The open day has long been one of higher education’s biggest conversion moments, a chance to make the campus, courses, and community real.
But what happens next?
Because for many students, the excitement fades fast. They return home, the leaflets get tucked away, and the sense of connection blurs.
Our Gen Z Careers Report reveals why: over half of students say they don’t have a career role model, and only 38% of those on free school meals feel they have someone to talk to about their future. When that support network disappears, so does the confidence to keep exploring.
If open days spark interest, universities need to nurture it into intention, that quiet certainty that says, “I can see myself here.”
Here’s how.
1. Keep the conversation going, early and often
Action: Plan a structured post-event engagement journey that starts within 48 hours of the open day. Send a short thank-you message that doesn’t just recap logistics but continues the story e.g., “Here’s what students studying your subject say surprised them most.”

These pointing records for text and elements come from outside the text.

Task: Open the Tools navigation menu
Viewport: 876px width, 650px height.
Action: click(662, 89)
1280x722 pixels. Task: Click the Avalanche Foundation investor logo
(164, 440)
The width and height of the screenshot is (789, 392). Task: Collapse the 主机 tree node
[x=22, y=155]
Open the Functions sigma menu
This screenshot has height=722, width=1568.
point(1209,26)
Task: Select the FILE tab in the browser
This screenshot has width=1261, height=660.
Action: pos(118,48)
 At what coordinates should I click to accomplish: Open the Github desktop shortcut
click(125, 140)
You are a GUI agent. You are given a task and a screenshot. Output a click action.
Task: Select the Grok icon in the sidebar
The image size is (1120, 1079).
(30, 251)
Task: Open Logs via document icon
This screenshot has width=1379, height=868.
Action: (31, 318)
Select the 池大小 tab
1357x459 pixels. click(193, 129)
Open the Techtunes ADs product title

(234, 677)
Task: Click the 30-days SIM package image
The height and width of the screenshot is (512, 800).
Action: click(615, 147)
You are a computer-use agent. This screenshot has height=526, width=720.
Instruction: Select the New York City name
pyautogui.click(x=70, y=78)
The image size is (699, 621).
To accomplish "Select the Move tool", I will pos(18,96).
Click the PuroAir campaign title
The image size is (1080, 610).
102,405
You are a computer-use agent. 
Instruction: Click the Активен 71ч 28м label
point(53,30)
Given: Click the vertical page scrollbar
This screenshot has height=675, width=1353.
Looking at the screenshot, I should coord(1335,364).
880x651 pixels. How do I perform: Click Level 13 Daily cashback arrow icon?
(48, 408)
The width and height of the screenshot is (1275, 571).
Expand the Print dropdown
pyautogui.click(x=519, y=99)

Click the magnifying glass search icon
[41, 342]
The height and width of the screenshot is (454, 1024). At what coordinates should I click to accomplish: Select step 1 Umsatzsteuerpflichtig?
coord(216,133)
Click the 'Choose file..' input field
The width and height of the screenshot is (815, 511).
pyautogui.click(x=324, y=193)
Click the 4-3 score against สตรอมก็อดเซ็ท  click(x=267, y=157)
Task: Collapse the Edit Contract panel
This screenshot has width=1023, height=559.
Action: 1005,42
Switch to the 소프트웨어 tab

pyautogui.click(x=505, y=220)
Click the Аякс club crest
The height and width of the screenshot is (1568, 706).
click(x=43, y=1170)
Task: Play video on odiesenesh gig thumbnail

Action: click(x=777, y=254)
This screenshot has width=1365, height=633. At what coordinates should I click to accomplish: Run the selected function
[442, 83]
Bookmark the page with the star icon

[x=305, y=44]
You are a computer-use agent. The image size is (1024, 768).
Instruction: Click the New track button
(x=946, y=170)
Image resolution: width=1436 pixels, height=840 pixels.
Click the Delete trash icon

Why it matters: Students make decisions emotionally first and rationally second. Quick, authentic follow-up helps you stay top-of-mind while they’re still picturing themselves on campus. A delay, on the other hand, lets the moment cool.
2. Show belonging through authentic voices
Action: Replace the traditional post-event brochure with short, student-led stories 30-second clips or Q&As where current undergrads talk about settling in, support, and what they wish they’d known.
Why it matters: Over half of Gen Z lack a role model who’s achieved a career they admire. Authentic, peer-level storytelling fills that gap far better than marketing copy can. Seeing someone “like me” builds belief faster than any slogan.
3. Personalise the next step
Action: Segment follow-up by subject interest and send content that mirrors what they explored on the day, such as an on-demand lecture, a virtual lab, or a student project.
Why it matters: Personalisation drives conversion because it reduces cognitive load. Students don’t want to re-search what they already liked; they want help imagining the next step. Subject-level follow-up keeps relevance high and attrition low.
4. Make reflection easy
Action: Offer a simple digital tool or checklist that helps students reflect on their visit, what excited them, what worried them, and what to research next.
Why it matters: Many young people are overwhelmed by decision pressure. Reflection tools shift them from anxiety to agency, turning open-day impressions into self-driven action. That psychological ownership is what converts curiosity into commitment.
5. Focus on confidence, not just conversion
Action: Audit your comms: does every touchpoint help students feel capable of applying, not just convinced? Use reassuring language, show clear routes to support, and highlight relatable success stories.
Why it matters: As our data shows, confidence is the currency of decision-making. Students need not just information but affirmation that they can succeed.
The takeaway
Open days still matter, but without a meaningful follow-up journey, they risk becoming isolated moments of inspiration. The universities that stand out in 2026 will attract attention and sustain it, turning fleeting interest into lasting intention through visibility, relevance, and confidence.